Matías Vera

Personal information
- Full name: Matías Fernando Vera
- Date of birth: 20 November 1995 (age 30)
- Place of birth: Bernal, Argentina
- Height: 1.74 m (5 ft 9 in)
- Position: Right-back

Team information
- Current team: Nueva Chicago

Youth career
- Lanús

Senior career*
- Years: Team / Apps / (Gls)
- 2019–2023: Lanús / 2 / (0)
- 2019–2020: → Barracas Central (loan) / 0 / (0)
- 2020: → Gimnasia Mendoza (loan) / 2 / (0)
- 2021: → Los Andes (loan) / 21 / (0)
- 2023–2024: Güemes / 32 / (0)
- 2024–2025: Chacarita Juniors / 23 / (0)
- 2025–2026: Arsenal Sarandí / 25 / (0)
- 2026–: Nueva Chicago / 2 / (0)

= Matías Vera (footballer, born 1995) =

Argentine footballer

Matías Fernando Vera (born 20 August 1995) is an Argentine professional footballer who plays as a right-back for Nueva Chicago.

==Professional career==
A youth product of Lanús, Vera joined Barracas Central on loan in 2019 but returned to Lanús in an emergency when they lost their other rightbacks.
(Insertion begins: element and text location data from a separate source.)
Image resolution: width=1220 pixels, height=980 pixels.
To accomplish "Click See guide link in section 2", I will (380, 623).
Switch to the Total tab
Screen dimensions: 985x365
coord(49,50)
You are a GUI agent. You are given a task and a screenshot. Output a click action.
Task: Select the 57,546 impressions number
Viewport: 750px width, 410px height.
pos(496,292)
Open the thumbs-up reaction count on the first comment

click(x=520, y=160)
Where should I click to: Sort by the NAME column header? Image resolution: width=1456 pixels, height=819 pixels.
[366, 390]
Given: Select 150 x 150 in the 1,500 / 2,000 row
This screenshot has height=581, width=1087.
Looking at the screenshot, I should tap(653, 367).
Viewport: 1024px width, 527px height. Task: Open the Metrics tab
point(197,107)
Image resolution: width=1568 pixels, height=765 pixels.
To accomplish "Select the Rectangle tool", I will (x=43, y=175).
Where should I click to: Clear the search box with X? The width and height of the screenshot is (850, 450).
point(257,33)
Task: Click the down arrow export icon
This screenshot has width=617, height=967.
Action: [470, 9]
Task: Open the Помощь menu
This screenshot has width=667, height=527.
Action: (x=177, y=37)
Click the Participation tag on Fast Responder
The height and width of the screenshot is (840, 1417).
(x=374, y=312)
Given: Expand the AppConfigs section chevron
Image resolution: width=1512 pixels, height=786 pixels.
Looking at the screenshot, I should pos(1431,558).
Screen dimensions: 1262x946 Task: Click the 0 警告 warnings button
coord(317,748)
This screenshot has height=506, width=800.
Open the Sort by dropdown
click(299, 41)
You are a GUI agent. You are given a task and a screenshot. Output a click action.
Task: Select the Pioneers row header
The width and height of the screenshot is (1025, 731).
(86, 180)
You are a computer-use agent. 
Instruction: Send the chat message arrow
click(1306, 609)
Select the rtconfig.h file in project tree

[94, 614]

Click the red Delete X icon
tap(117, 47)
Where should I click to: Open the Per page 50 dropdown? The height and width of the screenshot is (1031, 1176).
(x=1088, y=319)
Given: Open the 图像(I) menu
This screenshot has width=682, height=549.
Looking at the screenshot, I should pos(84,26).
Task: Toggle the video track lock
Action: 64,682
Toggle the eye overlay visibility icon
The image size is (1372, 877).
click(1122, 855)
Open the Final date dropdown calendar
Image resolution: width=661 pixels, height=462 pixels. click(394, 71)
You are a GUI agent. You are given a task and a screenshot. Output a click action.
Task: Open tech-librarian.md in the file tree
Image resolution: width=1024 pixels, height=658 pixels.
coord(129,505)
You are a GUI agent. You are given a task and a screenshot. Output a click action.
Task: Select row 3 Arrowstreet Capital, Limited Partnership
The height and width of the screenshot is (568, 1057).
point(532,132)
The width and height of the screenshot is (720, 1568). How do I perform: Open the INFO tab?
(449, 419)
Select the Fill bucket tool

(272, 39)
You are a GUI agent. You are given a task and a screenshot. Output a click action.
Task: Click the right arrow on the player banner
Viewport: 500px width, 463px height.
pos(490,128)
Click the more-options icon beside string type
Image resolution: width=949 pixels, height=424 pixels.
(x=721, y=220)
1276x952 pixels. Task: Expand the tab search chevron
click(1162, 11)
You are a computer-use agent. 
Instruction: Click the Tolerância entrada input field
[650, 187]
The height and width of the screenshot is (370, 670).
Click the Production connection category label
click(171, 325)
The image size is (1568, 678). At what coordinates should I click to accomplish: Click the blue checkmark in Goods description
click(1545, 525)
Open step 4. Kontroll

He made his professional debut with Lanús in a 2-0 Argentine Primera División loss to Aldosivi on 24 January 2020.

At the end of August 2021, Vera joined Gimnasia Mendoza on loan. However, he didn't play much due to the COVID-19 pandemic. In February 2021, Vera was loaned out to Los Andes for the rest of the year.

==Personal life==
Vera is the younger brother of the footballer Lucas Vera.